Here you see a balloon rising to over 96.000 feet (that is almost 30km)
When you look at it, you have the impression (well I have) that you see a curve, but you can't, that is the camera (a gopro)
However, can you see the drop?
This is tricky, because the camera moves a lot, up and down and left to right. So I cannot tell from the video.
Below is a nice simulation of rising in a balloon (it is in Portuguese) or you could have fun in google earth. If you download the video and play it locally (in VLC mediaplayer for instance) you can actually pan the view and look around.
This would be the amount of drop you can see at 30km.
As you can see, the amount of drop nearly is the same as the height of the hazy white border of the earth.
And meanwhile the camera is moving, so I cannot tell anything of dropping of the horizon from this
This video shows the view from an even higher altitude.
Note that you cannot tell the curvature from this (because of the fisheye effect), but the essential thing (for me) in this video is how little you can see from up there.
Proving something like the curvature of the earth by getting some sort of signal over a flat surface is very difficult. The following set of video's will show that 1 measurement, however carefully done, is not enough. You have to look at all the different circumstances in which some phenomena could be proven right, or wrong.
Proving some thing is not easy, as a lot of circumstances might yield the same observation. That is why you have to do multiple, repeatable, tests, preferably on different locations, to see if it is a fluke or something real. And then you have to ask the question: How? And try to disprove your own observation.
So a group of people (Flat Reality Earth Explorers) set up a scene to prove a light source over the Monterey Bay
The video was shared across the community and commented on, e.g. by jeranism who elaborates on the video, and tries to explain the numbers behind the test.
So while this seems a good setup (they even explained how they did it), the question that was not asked is: How? What explanation, besides the earth being flat, can there be that the light source was visible? Do my calculations match my expectations? Are there other objects, besides the light source, that can or cannot be seen?
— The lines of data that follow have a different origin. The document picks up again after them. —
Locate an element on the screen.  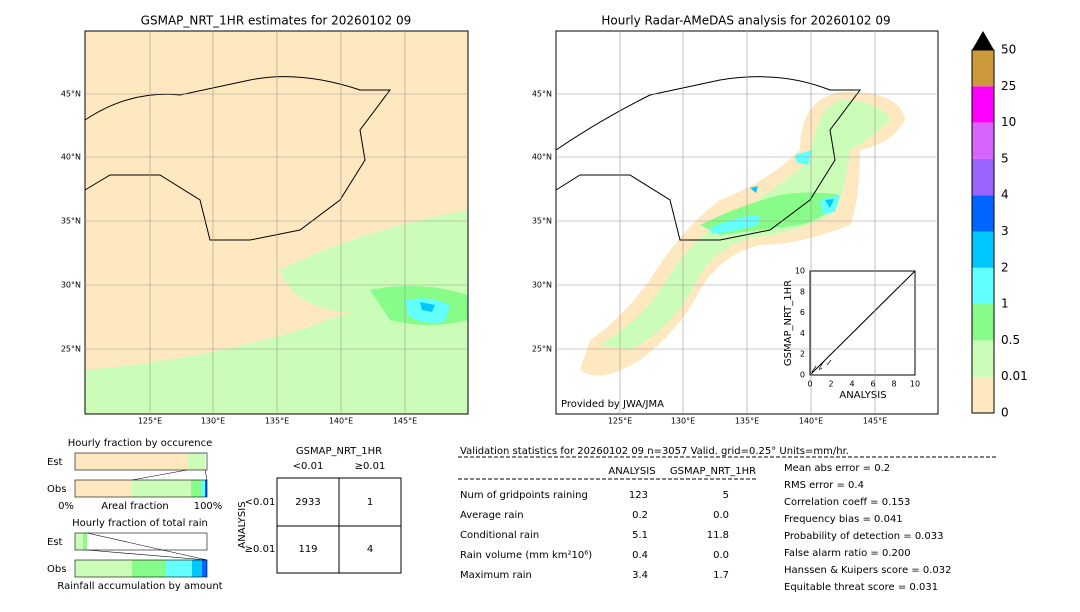
col-header: ANALYSIS is located at coordinates (632, 472).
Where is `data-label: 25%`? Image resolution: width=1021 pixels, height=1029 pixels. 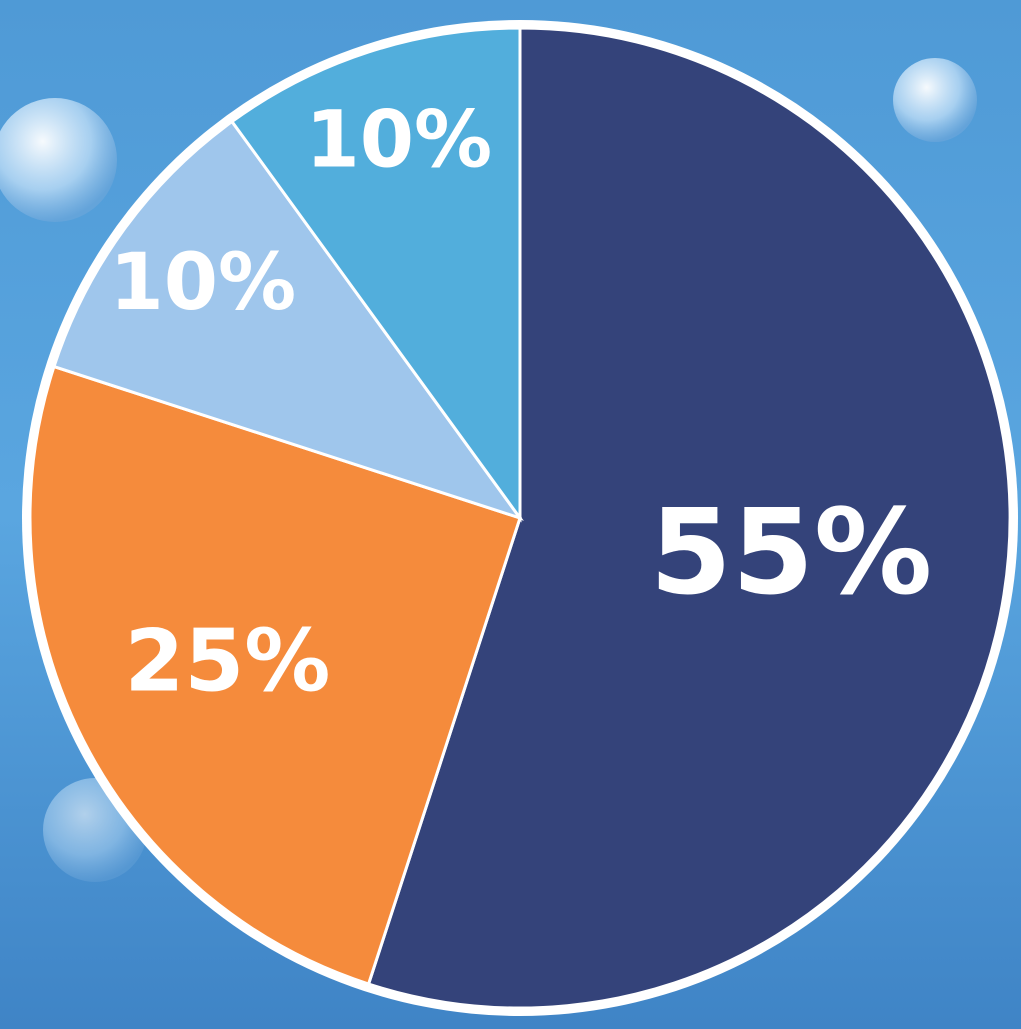
data-label: 25% is located at coordinates (228, 661).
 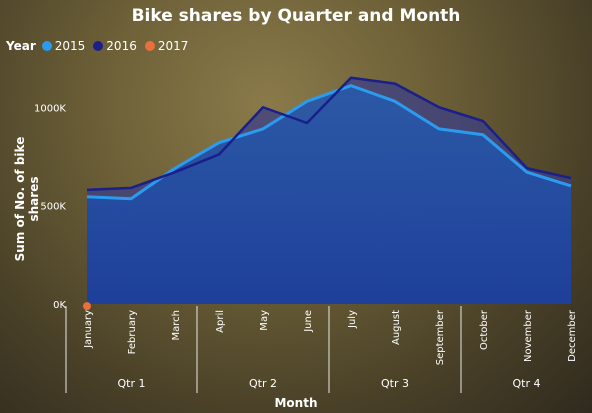 What do you see at coordinates (132, 332) in the screenshot?
I see `x-tick-label: February` at bounding box center [132, 332].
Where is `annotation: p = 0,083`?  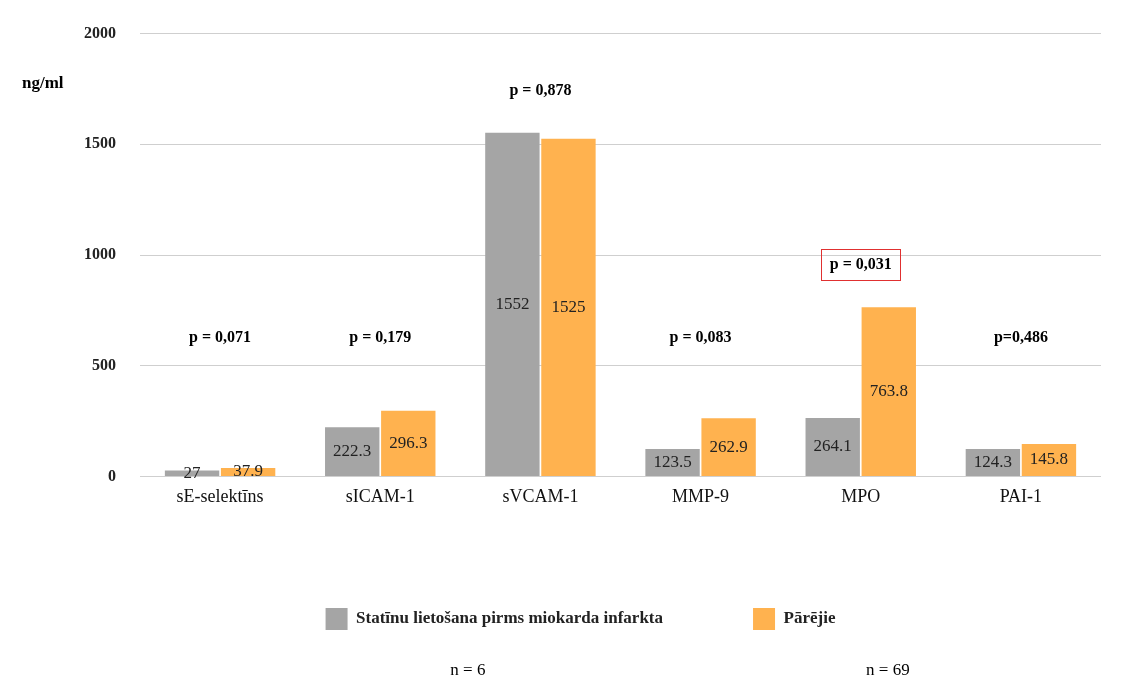
annotation: p = 0,083 is located at coordinates (700, 336).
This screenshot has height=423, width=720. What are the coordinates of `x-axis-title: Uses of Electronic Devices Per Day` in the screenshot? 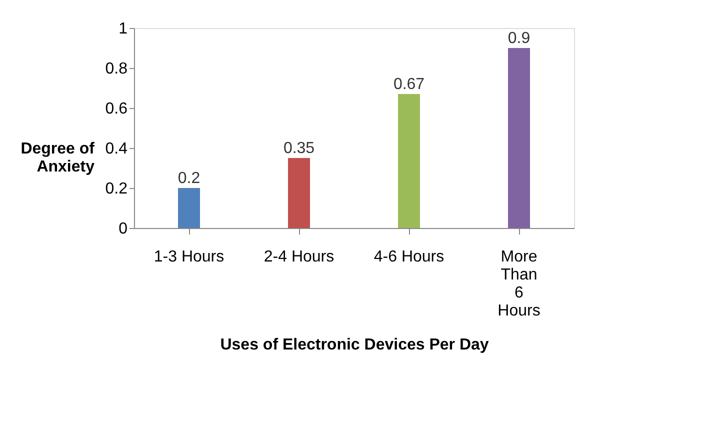 It's located at (354, 345).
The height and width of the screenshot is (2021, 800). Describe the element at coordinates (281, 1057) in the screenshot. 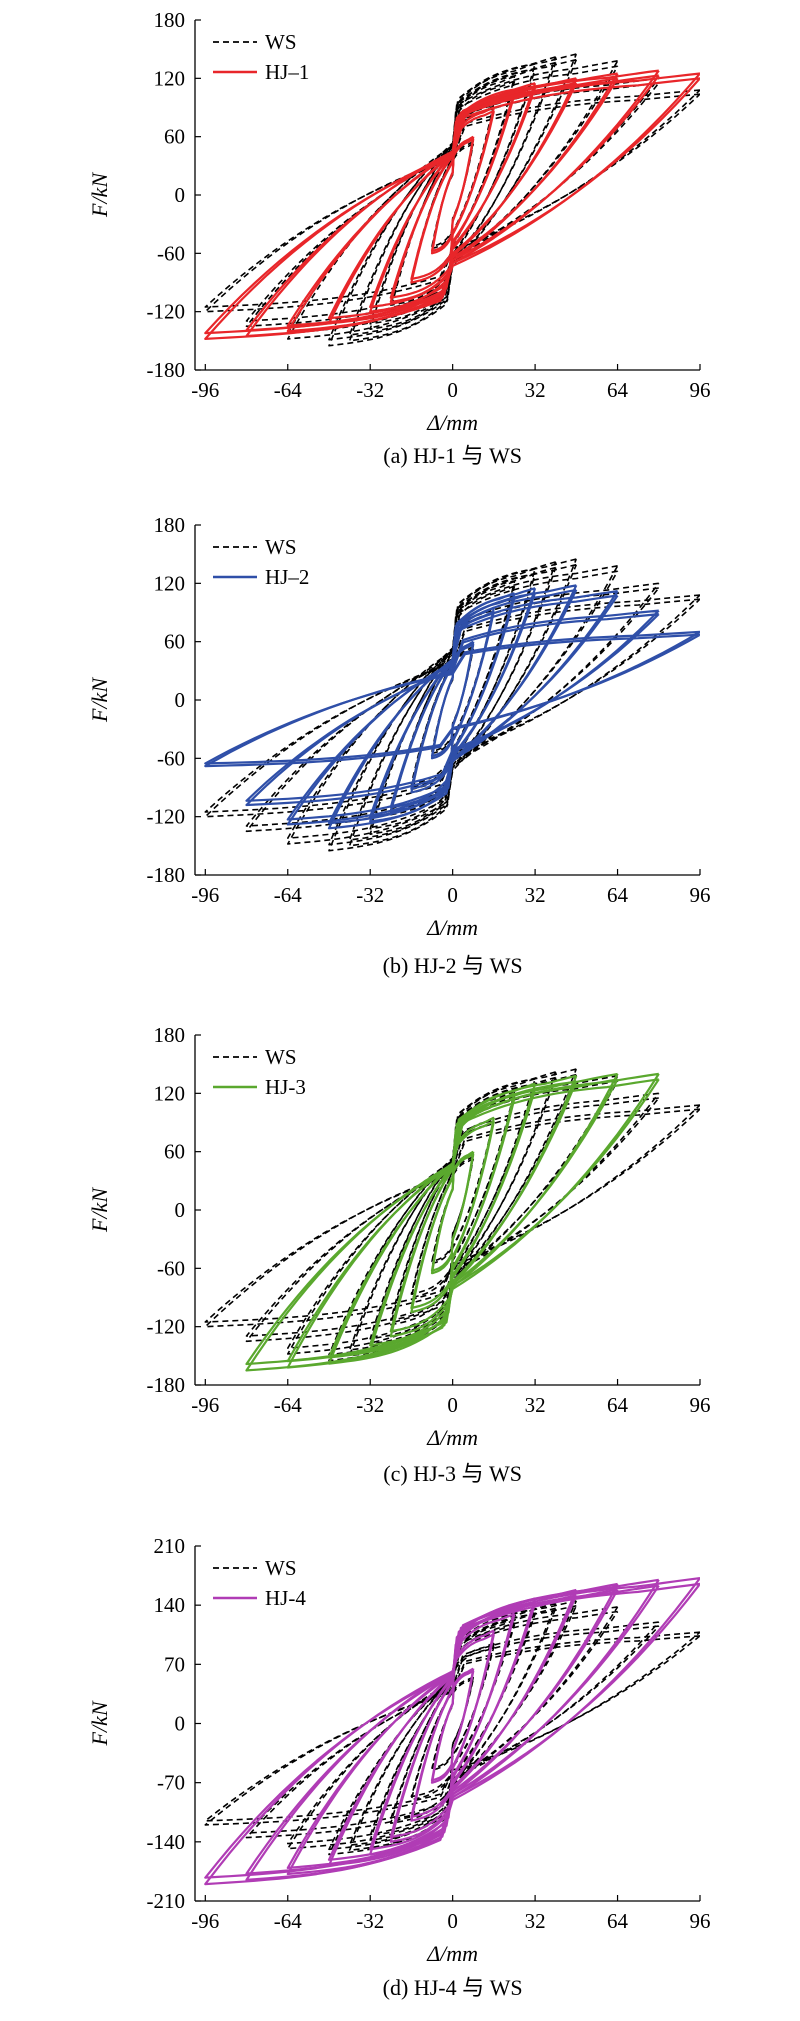

I see `legend-label: WS` at that location.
This video by GreaterSapien shows some of the things they forgot to check
In short: A lot of the lower part of the opposing side of the bay is not visible, but the light is? And the light source is even visible on the same height as the road, 10 meters above their level.
This video (by Bob the science guy) goes further and tries to compare two separate events, to see how that fits..
This next video (by Bob the science guy) goes even further and seeks an explanation of how the light could be visible at that height.
In short: The light is visible as a big blob and that has to be accounted for. Also the fact that it is visible on a higher point (the road) than it should have been leads to an example of refraction using a warm surface and cold air.
And even this might not explain the whole picture, because the question remains: Why is a light scattered and visible, while the shore is not..
Anyway.. this sequence shows that even though an experiment might yield a result, you can never proof something wrong, or right, from one experiment.